● Exercise directions:
Read through the lines below for the string "sidebar" and copy each one that has it.

● The records:
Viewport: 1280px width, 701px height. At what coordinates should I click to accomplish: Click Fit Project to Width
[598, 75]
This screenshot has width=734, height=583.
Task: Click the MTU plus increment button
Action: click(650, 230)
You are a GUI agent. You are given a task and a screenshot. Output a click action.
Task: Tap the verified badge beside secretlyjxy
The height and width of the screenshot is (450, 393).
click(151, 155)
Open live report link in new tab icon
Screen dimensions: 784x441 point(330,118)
* * *
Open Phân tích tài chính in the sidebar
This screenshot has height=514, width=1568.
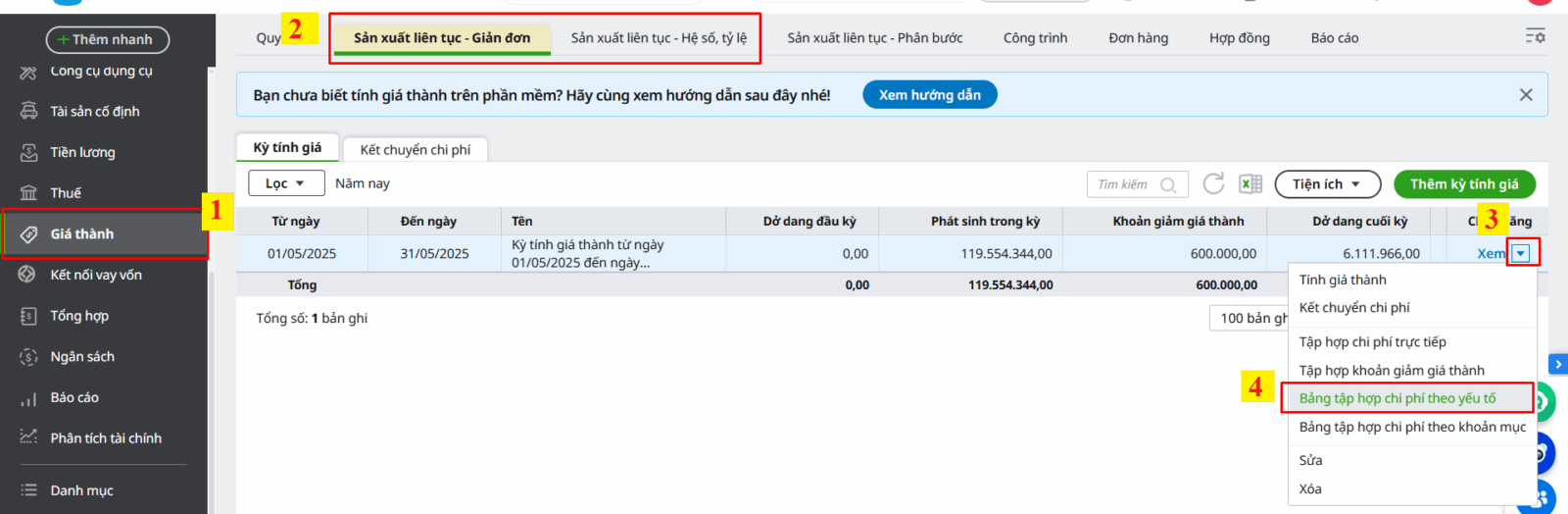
==
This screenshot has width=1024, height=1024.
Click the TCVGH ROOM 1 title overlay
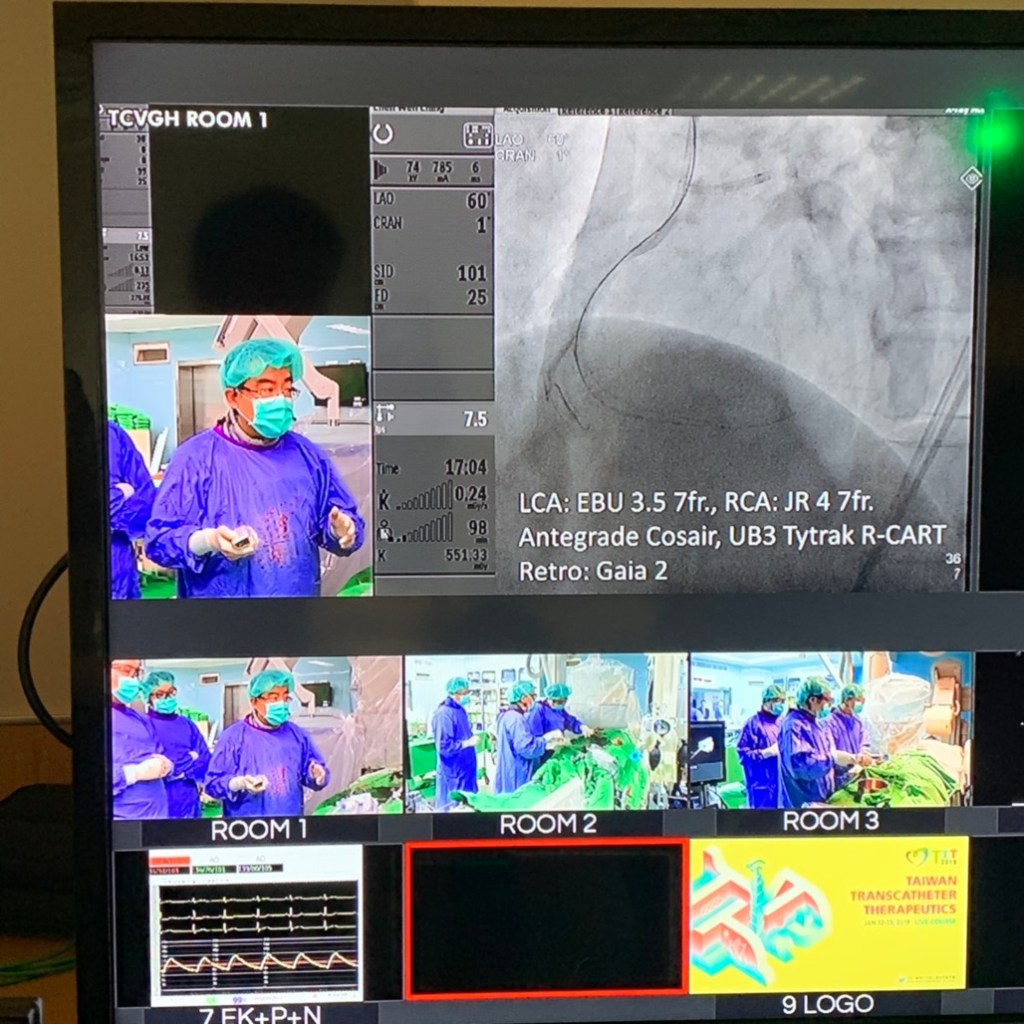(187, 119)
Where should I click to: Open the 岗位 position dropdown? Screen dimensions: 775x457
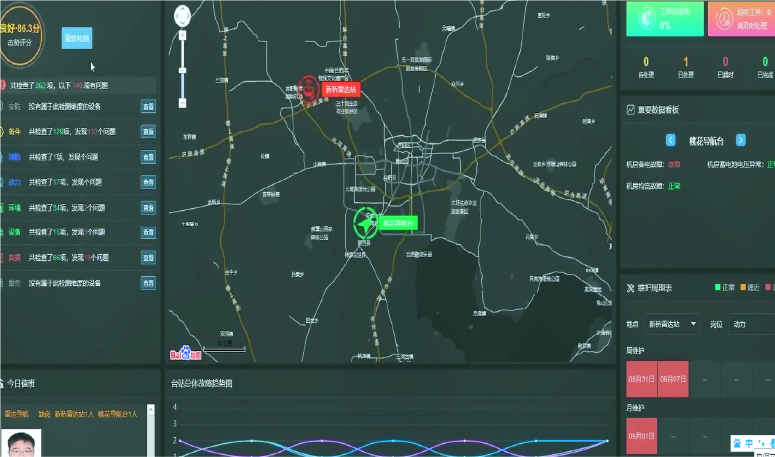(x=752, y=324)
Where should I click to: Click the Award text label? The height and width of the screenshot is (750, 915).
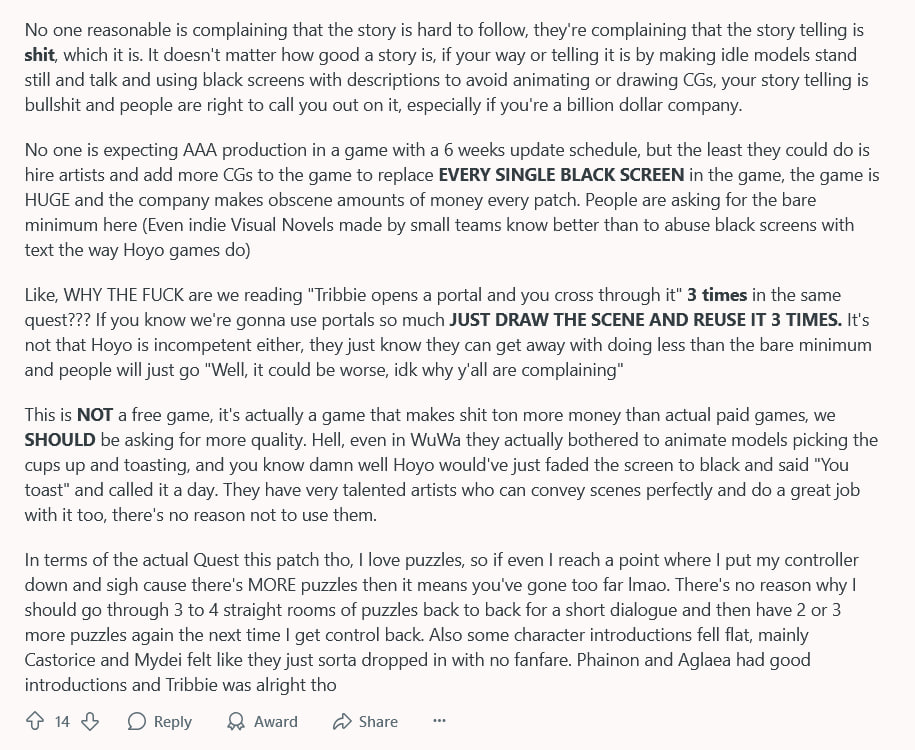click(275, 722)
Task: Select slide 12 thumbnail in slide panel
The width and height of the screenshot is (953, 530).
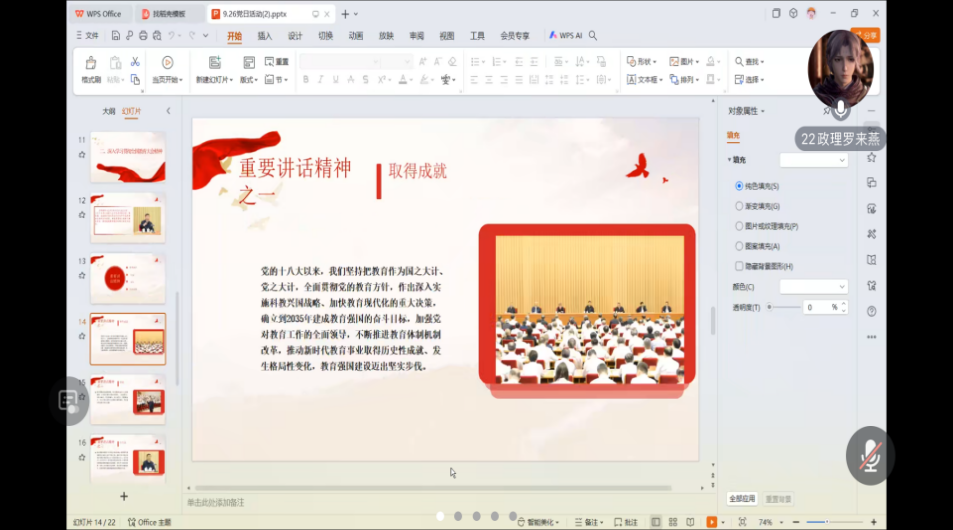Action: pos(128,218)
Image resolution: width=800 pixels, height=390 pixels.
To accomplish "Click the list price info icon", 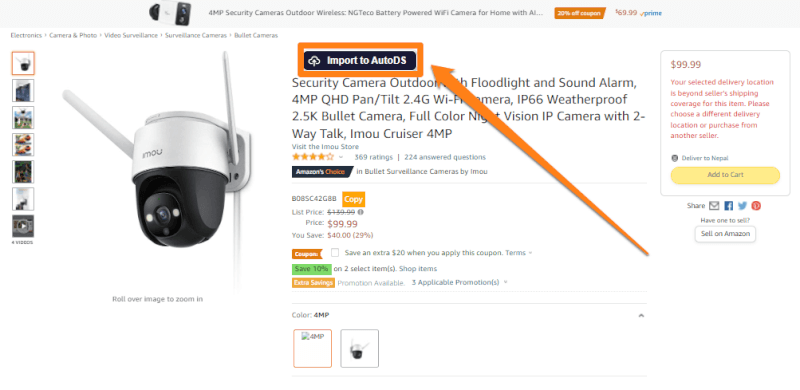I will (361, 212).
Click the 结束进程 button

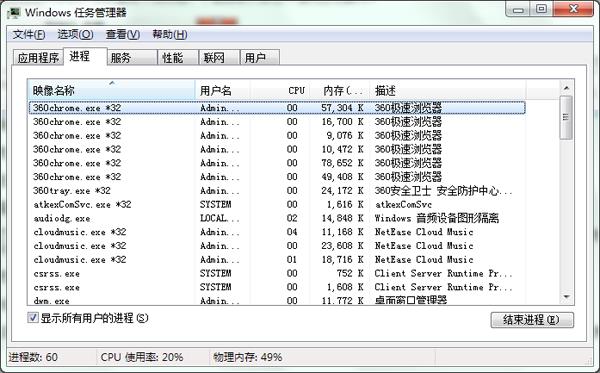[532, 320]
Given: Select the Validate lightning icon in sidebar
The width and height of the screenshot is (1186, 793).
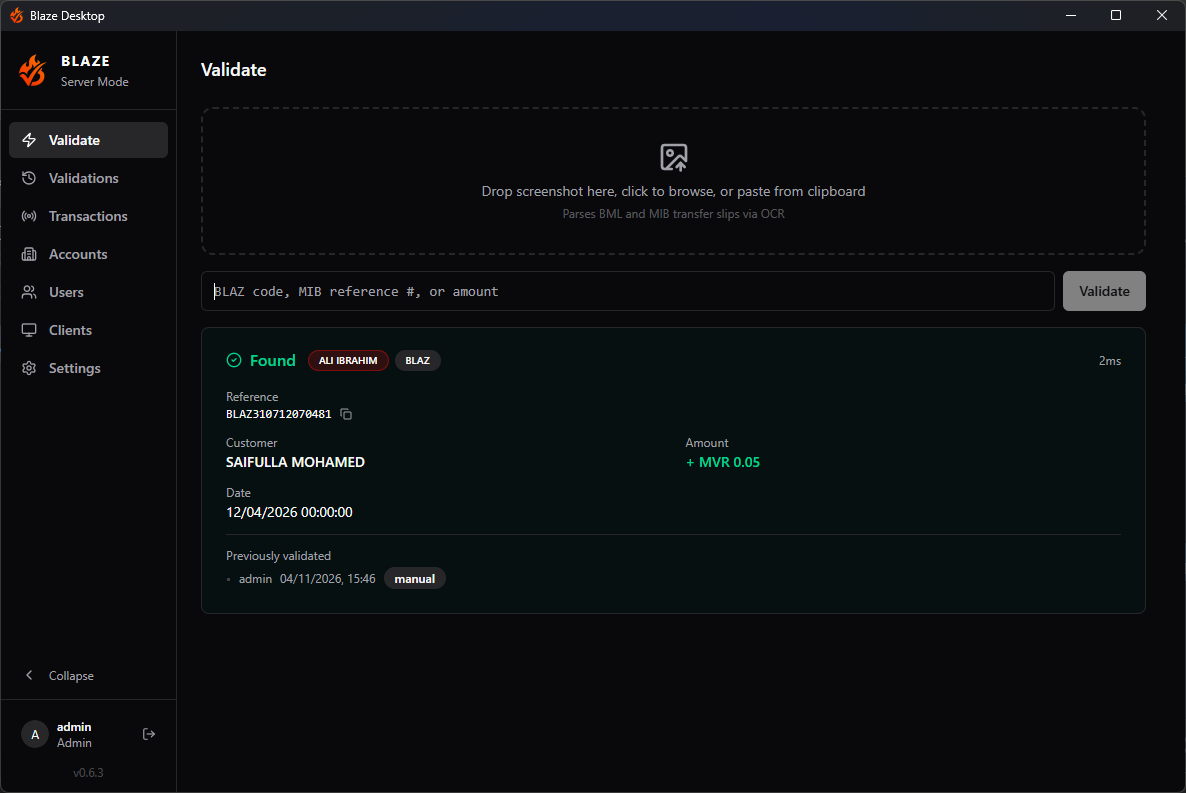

● Exercise output:
Open Phân tích tài chính in the sidebar
Given: Select the Validate lightning icon in sidebar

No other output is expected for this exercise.